The UK government broke the law over policies on discharging patients from hospital to care homes at the start of the Covid pandemic, the High Court has ruled.
The case was brought to the court by Dr Cathy Gardner and Fay Harris whose fathers, Michael Gibson and Donald Harris, died after testing positive for coronavirus.
The two women claimed policies in regards to discharging patients from hospitals to care homes were imposed without testing and suitable isolation arrangements in place.
In a ruling today (April 27), Lord Justice Bean and Mr Justice Garnham concluded policies in documents released in March and April 2020 were unlawful as they failed to consider the risk to elderly and vulnerable care home residents from asymptomatic transmission, despite there being “growing awareness”.
In their ruling, the judges said: “In our judgment, this was not a binary question – a choice between on the one hand doing nothing at all, and on the other hand requiring all newly admitted residents to be quarantined.
“The document could, for example, have said that where an asymptomatic patient, other than one who has tested negative, is admitted to a care home, he or she should, so far as practicable, be kept apart from other residents for up to 14 days.
“Since there is no evidence that this question was considered by the Secretary of State, or that he was asked to consider it, it is not an example of a political judgment on a finely balanced issue.
“Nor is it a point on which any of the expert committees had advised that no guidance was required.
“The drafters of the documents of March 17 and April 2 simply failed to take into account the highly relevant consideration of the risk to elderly and vulnerable residents from asymptomatic transmission.”

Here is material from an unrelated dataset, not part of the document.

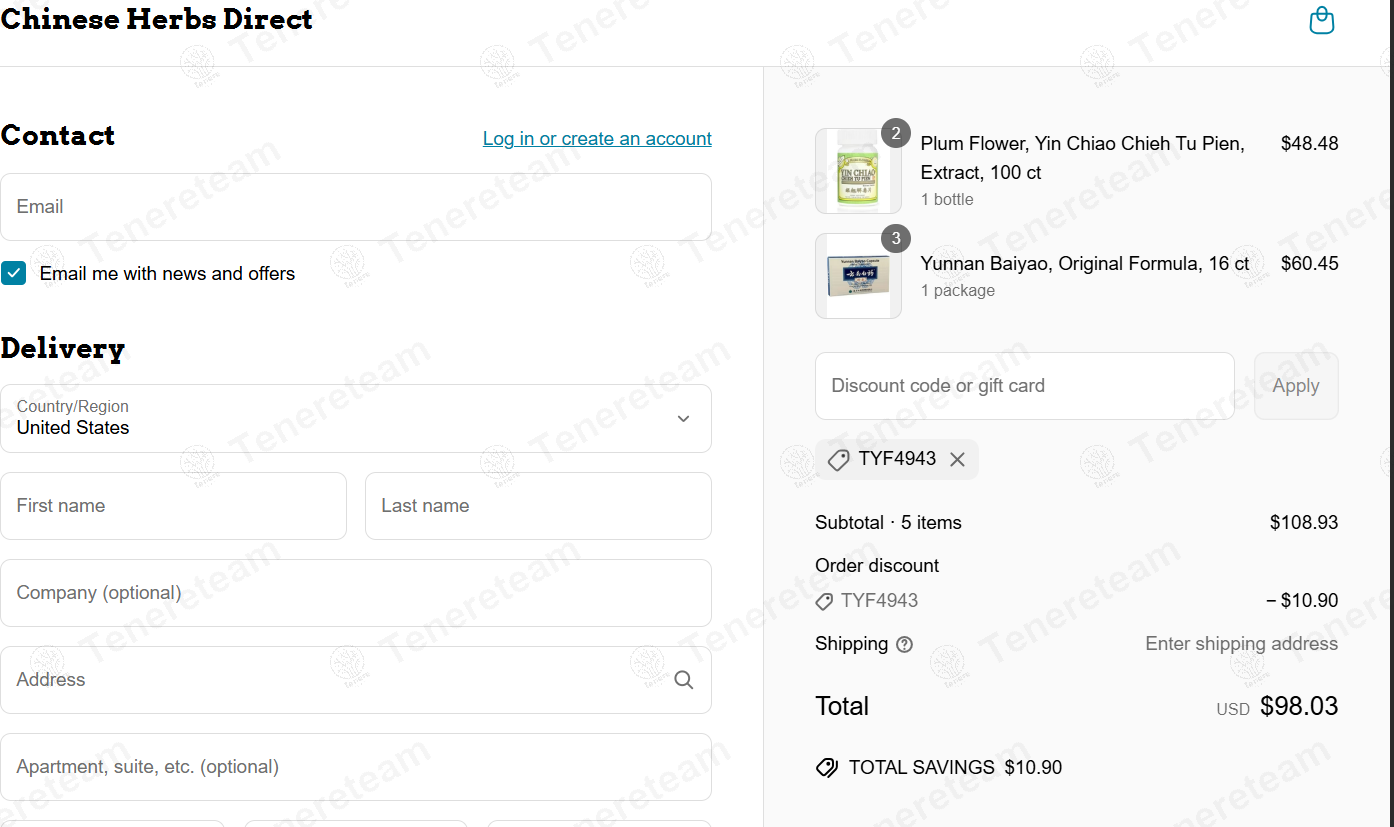Click the Yunnan Baiyao product thumbnail
Screen dimensions: 1394x827
pyautogui.click(x=857, y=276)

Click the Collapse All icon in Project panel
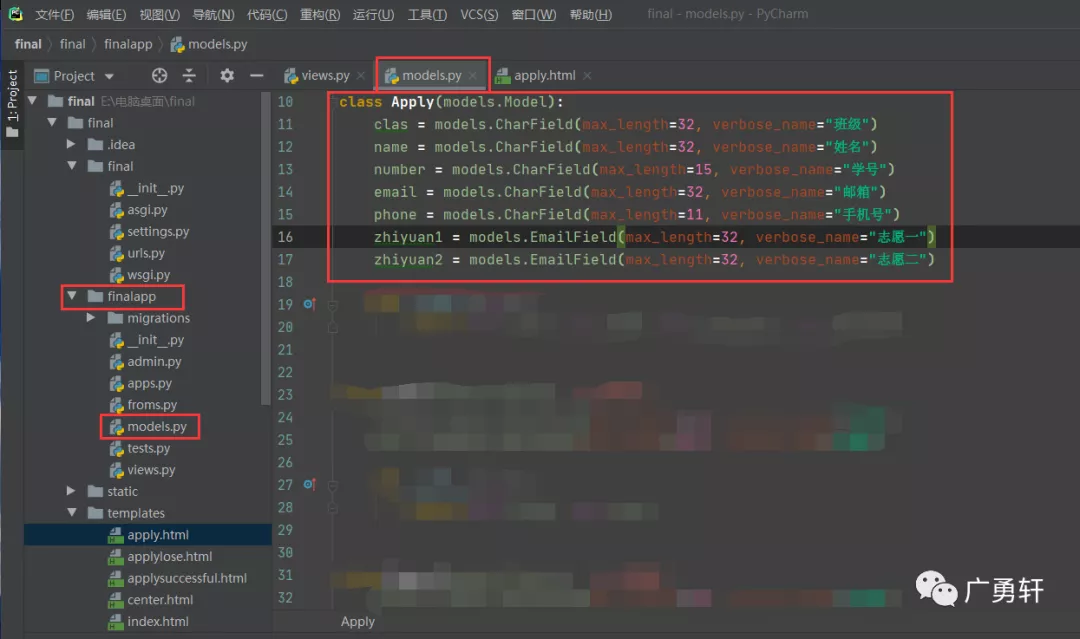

Prior to the ruling being announced, a government spokesperson said: “Every death is a tragedy and we worked tirelessly to protect the public from the threat to life and health posed by the pandemic and specifically sought to safeguard care homes and their residents.
“We have provided billions of pounds to support the sector, including on infection and prevention control, free PPE and priority vaccinations – with the vast majority of eligible care staff and residents now vaccinated.”